EXTRACT PROVIDED:
Treatment of Diabetic Kidney Disease: Current and Future

Affiliations
  • 1Division of Nephrology and Endocrinology, The University of Tokyo Graduate School of Medicine, Tokyo, Japan

Abstract

Diabetic kidney disease (DKD) is the major cause of end-stage kidney disease. However, only renin-angiotensin system inhibitor with multidisciplinary treatments is effective for DKD. In 2019, sodium-glucose cotransporter 2 (SGLT2) inhibitor showed efficacy against DKD in Canagliflozin and Renal Events in Diabetes with Established Nephropathy Clinical Evaluation (CREDENCE) trial, adding a new treatment option. However, the progression of DKD has not been completely controlled. The patients with transient exposure to hyperglycemia develop diabetic complications, including DKD, even after normalization of their blood glucose. Temporary hyperglycemia causes advanced glycation end product (AGE) accumulations and epigenetic changes as metabolic memory. The drugs that improve metabolic memory are awaited, and AGE inhibitors and histone modification inhibitors are the focus of clinical and basic research. In addition, incretin-related drugs showed a renoprotective ability in many clinical trials, and these trials with renal outcome as their primary endpoint are currently ongoing. Hypoxia-inducible factor prolyl hydroxylase inhibitors recently approved for renal anemia may be renoprotective since they improve tubulointerstitial hypoxia. Furthermore, NF-E2–related factor 2 activators improved the glomerular filtration rate of DKD patients in Bardoxolone Methyl Treatment: Renal Function in chronic kidney disease/Type 2 Diabetes (BEAM) trial and Phase II Study of Bardoxolone Methyl in Patients with Chronic Kidney Disease and Type 2 Diabetes (TSUBAKI) trial. Thus, following SGLT2 inhibitor, numerous novel drugs could be utilized in treating DKD. Future studies are expected to provide new insights.

Keyword

Diabetic nephropathies; Epigenomics; Glycation end products, advanced; Hypoxia-inducible factor 1; NF-E2-related factor 2; Sodium-glucose transporter 2

Figure

  • Fig. 1. The concept of diabetic kidney disease and diabetic nephropathy. GFR, glomerular filtration rate.

  • Fig. 2. The time course of current treatments. BENEDICT, Bergamo Nephrologic Diabetes Complications Trial; IRMA-2, Irbesartan in Patients with Type 2 Diabetes and Microalbuminuria Study; MARVAL, Microalbuminuria reduction with valsartan; INNOVATION, Incident to overt: Angiotensin II receptor blocker, Telmisartan, Investigation On type II diabetic Nephropathy; RENAAL, Reduction of Endpoints in NIDDM with the Angiotensin II Antagonist Losartan; IDNT, Irbesartan in Diabetic Nephropathy Trial; ROADMAP, Randomized Olmesartan and Diabetes Microalbuminuria Prevention; J-DOIT3, Japan Diabetes Optimal Integrated Treatment study for 3 major risk factors of cardiovascular disease; CREDENCE, Canagliflozin and Renal Events in Diabetes with Established Nephropathy Clinical Evaluation; RAS, renin-angiotensin system; SGLT2, sodium-glucose cotransporter 2.

EXERCISE SET:
A. Reproduce the passage of the diabetic kidney disease text from "Diabetic nephropathies; Epigenomics;" up to and including "glomerular filtration rate.".
B. In the text on treating diabetic kidney disease, translate this sentence into Spanish: "Future studies are expected to provide new insights."
C. Write the next part of the text on treating diabetic kidney disease, starting after its final line.

RECORD EXTRACTS:
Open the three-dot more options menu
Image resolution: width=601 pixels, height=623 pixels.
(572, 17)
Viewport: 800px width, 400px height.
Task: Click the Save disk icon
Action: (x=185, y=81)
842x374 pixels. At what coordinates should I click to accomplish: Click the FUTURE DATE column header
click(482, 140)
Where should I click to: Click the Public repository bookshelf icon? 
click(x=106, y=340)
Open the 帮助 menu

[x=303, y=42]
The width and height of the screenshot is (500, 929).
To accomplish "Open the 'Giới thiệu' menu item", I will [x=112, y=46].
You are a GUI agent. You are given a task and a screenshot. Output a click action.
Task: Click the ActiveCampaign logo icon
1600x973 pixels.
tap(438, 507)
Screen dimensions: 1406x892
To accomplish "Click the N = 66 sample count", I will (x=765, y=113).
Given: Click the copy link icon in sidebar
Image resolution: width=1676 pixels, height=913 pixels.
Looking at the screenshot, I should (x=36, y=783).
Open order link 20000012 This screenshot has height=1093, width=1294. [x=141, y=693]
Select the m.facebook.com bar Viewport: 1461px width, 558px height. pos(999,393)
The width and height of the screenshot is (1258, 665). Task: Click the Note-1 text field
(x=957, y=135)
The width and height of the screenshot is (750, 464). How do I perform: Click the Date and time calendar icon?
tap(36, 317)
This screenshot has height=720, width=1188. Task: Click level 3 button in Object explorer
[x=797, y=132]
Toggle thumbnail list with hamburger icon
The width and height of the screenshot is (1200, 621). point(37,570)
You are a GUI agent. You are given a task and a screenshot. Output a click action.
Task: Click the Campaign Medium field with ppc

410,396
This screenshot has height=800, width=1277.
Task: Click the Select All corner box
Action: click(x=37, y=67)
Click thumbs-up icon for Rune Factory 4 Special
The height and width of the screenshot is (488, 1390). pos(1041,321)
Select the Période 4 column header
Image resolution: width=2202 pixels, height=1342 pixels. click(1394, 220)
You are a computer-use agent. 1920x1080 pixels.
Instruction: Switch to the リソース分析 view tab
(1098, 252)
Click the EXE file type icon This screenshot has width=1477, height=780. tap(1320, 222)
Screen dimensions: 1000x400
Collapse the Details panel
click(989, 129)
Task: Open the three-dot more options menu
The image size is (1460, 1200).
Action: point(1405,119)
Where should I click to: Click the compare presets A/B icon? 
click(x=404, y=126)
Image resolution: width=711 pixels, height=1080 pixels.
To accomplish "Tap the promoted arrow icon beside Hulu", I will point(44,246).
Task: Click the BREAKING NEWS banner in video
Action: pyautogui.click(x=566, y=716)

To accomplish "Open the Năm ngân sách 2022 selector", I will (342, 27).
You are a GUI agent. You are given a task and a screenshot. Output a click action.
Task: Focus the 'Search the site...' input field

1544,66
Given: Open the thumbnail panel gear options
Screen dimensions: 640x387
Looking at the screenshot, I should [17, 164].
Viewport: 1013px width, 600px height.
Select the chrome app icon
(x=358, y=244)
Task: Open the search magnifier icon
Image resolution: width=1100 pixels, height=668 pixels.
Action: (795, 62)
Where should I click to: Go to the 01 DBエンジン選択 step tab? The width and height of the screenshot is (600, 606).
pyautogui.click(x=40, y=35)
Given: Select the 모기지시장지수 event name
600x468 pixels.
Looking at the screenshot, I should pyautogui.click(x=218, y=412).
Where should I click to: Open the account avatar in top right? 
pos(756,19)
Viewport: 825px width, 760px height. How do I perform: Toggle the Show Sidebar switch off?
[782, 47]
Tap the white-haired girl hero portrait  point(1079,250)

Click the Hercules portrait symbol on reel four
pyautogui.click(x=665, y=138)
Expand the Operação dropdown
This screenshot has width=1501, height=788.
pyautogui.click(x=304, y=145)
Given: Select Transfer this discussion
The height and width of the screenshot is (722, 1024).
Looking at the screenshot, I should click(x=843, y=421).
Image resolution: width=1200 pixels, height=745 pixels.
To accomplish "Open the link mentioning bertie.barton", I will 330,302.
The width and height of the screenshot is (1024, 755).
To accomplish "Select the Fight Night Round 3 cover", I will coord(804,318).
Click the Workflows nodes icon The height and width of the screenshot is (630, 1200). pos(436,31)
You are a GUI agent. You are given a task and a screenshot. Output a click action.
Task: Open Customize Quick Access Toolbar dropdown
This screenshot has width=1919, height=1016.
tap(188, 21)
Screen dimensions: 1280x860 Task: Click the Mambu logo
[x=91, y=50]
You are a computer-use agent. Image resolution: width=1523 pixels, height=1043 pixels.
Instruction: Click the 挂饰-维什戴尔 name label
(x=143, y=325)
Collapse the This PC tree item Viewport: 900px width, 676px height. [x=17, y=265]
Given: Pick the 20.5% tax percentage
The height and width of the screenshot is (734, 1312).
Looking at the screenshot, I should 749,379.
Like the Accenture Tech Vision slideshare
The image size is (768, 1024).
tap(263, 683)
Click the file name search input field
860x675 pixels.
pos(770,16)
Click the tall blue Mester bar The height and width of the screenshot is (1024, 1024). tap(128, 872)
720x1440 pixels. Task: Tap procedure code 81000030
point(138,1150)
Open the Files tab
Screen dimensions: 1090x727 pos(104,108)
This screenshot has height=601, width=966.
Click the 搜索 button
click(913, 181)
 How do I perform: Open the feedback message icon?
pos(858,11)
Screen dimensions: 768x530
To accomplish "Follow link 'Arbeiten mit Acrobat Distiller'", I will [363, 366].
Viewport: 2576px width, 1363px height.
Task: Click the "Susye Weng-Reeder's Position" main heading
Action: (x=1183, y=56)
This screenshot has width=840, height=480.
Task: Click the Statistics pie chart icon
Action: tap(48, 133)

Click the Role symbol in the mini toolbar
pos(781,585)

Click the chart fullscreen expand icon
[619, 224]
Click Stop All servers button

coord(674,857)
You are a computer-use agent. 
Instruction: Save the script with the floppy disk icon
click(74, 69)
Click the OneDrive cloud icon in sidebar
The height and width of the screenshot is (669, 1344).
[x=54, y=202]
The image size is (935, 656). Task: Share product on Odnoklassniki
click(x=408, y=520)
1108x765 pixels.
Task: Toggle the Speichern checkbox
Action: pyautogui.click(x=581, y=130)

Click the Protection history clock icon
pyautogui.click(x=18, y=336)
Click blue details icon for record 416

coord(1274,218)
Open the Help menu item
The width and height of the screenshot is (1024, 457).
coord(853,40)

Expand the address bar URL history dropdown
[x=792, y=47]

RESPONSES FOR EACH TASK:
A.
Diabetic nephropathies; Epigenomics; Glycation end products, advanced; Hypoxia-inducible factor 1; NF-E2-related factor 2; Sodium-glucose transporter 2

Figure

  • Fig. 1. The concept of diabetic kidney disease and diabetic nephropathy. GFR, glomerular filtration rate.

B. Se espera que los estudios futuros aporten nuevos conocimientos.

C.
  • Fig. 3. The time course of future treatments. LEADER, the Liraglutide Effect and Action in Diabetes: Evaluation of Cardiovascular Outcome Results; SUSTAIN-6, the preapproval Trial to Evaluate Cardiovascular and Other Long-term Outcomes with Semaglutide in Subjects with Type 2 Diabetes; AWARD-7, Dulaglutide versus insulin glargine in patients with type 2 diabetes and moderate-to-severe chronic kidney disease; Nrf2, NF-E2–related factor 2; BEAM, 52-Week Bardoxolone Methyl Treatment: Renal Function in CKD/Type 2 Diabetes; BEACON, the Bardoxolone Methyl Evaluation in Patients with Chronic Kidney Disease and Type 2 Diabetes Mellitus: the Occurrence of Renal Events; TSUBAKI, the Phase II Study of Bardoxolone Methyl in Patients with Chronic Kidney Disease and Type 2 Diabetes; AYAME, a Phase 3 Study of Bardoxolone Methyl in Patients with Diabetic Kidney Disease; HIF-PH, hypoxia inducible factor prolyl hydroxylase; AGE, advanced glycation end-product; ACTION, the Aminoguanidine Clinical Trial in Overt Nephropathy; PYR, pyridoxamine.


Cited by  2 articles

Pathophysiologic Mechanisms and Potential Biomarkers in Diabetic Kidney Disease
Chan-Young Jung, Tae-Hyun Yoo
Diabetes Metab J. 2022;46(2):181-197.    doi: 10.4093/dmj.2021.0329.

Renoprotective Mechanism of Sodium-Glucose Cotransporter 2 Inhibitors: Focusing on Renal Hemodynamics
Nam Hoon Kim, Nan Hee Kim
Diabetes Metab J. 2022;46(4):543-551.    doi: 10.4093/dmj.2022.0209.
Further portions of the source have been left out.